Oggi quella dipendenza mostra il suo volto peggiore, qualcosa che va oltre il ricatto, la minaccia e il bisogno di alleanze o comunque accordi che prima o poi potrebbero rivelarsi drammaticamente perdenti. Il mondo è cambiato e gli oleodotti originano e attraversano spesso paesi in guerra con i quali non poche volte si è e non si può non essere in totale disaccordo.
Sull’altro fronte – insistiamo col dire diverso – i ripetuti annunci di richiami di milioni di autovetture ingigantiscono il caso VW e lambiscono altri grandi gruppi mondiali dell’automobile a riprova che il problema delle emissioni, al di là delle furbizie di qualcuno, resta ancora da risolvere.

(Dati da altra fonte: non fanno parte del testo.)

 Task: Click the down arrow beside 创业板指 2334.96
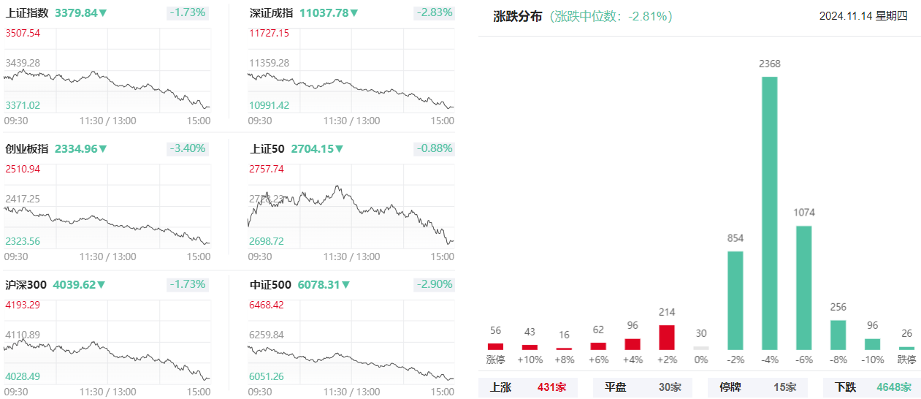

Forse perché non è stato mai affrontato con la necessaria convinzione da parte delle autorità non soltanto europee ma mondiali viste le caratteristiche globali dell’industria dell’auto.
Ho avuto occasioni di seguire alcune di queste riunioni in sede Ue quando ancora l’urgenza del problema non aveva i contorni della drammaticità e ne ho tratto una sensazione di qualcosa di superficiale, poco convinto dove le cose taciute erano più di quelle dette da parte di aziende che mentivano, tanto o tanto poco, e di istituzioni che per qualche ragione le lasciavano mentire senza incalzarle come sarebbe stato opportuno fare.
Fino a quando non si è scoperto che l’imperatore era nudo e che il prezzo di tutte quelle reticenze e inadeguatezze sarebbe stato lo scandalo VW con quel che ne seguirà e che non resterà dentro il pur vasto perimetro del gruppo di Wolfsburg.
Si è appreso in questi giorni di un piano Enel che dovrebbe se non guarire almeno alleviare gli effetti della cosiddetta “sindrome dei cento chilometri”.  Esso prevede entro un anno l’entrata in funzione di 40 stazioni di ricarica a due euro e in venti minuti: sarebbero distribuiti sugli asse Roma- Milano e Torino-Venezia. Uno dice, meglio che niente. Ma ci sarebbero altre due domande da soddisfare:
1) quanti sono i distributori di carburante tradizionale su queste due distanze?
2) quante sono e da chi sono prodotte oggi le auto elettriche circolanti in Italia?
In assenza di risposte resta la ricaduta dei due fatti di cui dicevamo all’inizio.